* ACTIVITY:
From the records below, copy the lines that include "computer".
+++ RECORDS FOR PROCESSING +++
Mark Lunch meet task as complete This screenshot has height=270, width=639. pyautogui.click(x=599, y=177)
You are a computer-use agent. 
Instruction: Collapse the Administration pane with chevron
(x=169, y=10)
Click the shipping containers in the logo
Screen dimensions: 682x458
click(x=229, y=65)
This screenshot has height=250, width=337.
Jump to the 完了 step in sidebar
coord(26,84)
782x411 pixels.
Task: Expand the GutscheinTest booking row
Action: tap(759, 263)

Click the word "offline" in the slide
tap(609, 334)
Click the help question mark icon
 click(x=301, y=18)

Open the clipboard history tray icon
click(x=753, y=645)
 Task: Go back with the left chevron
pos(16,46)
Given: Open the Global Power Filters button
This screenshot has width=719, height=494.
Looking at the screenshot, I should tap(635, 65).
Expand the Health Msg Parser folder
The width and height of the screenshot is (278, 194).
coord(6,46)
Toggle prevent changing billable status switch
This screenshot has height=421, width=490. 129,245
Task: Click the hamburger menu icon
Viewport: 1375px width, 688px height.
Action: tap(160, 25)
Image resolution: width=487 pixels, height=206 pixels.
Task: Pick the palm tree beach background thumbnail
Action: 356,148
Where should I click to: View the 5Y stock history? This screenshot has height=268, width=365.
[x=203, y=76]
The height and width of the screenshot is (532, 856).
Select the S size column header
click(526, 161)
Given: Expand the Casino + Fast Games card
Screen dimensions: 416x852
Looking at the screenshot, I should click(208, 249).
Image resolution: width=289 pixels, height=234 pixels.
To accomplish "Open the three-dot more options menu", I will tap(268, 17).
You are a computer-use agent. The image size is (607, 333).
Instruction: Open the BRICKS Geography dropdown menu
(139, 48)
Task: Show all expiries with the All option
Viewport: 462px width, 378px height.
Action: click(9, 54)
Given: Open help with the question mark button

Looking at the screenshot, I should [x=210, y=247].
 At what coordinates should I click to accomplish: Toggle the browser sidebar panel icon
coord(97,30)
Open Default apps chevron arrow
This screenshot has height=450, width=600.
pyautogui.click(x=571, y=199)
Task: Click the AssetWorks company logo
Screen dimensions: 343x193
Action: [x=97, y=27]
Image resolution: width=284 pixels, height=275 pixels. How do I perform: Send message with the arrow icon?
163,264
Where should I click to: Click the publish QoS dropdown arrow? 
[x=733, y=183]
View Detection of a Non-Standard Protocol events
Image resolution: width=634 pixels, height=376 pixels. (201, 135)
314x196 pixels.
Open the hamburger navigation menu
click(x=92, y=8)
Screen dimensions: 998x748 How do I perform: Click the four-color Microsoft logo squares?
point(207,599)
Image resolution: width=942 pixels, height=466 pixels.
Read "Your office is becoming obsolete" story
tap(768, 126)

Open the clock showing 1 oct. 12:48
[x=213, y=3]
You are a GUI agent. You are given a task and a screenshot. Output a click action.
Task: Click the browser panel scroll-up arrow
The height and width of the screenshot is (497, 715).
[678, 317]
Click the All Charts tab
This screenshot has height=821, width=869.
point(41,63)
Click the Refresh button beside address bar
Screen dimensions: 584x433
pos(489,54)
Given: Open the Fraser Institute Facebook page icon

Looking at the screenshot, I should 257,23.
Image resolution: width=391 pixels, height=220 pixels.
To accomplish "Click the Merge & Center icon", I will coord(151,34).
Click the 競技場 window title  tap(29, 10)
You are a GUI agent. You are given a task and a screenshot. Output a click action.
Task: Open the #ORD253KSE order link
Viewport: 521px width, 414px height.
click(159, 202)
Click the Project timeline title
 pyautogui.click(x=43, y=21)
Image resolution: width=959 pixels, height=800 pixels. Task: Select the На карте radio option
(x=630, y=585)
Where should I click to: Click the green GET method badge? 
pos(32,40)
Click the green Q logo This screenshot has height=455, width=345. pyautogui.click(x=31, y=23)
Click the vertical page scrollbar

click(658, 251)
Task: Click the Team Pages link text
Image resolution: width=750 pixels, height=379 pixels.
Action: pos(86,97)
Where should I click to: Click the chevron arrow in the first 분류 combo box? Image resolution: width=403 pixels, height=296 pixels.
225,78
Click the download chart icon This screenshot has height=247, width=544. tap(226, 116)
+++
* RESPONSE TO THE TASK:
You are a computer-use agent. 
You are a computer-use agent. The image size is (607, 333).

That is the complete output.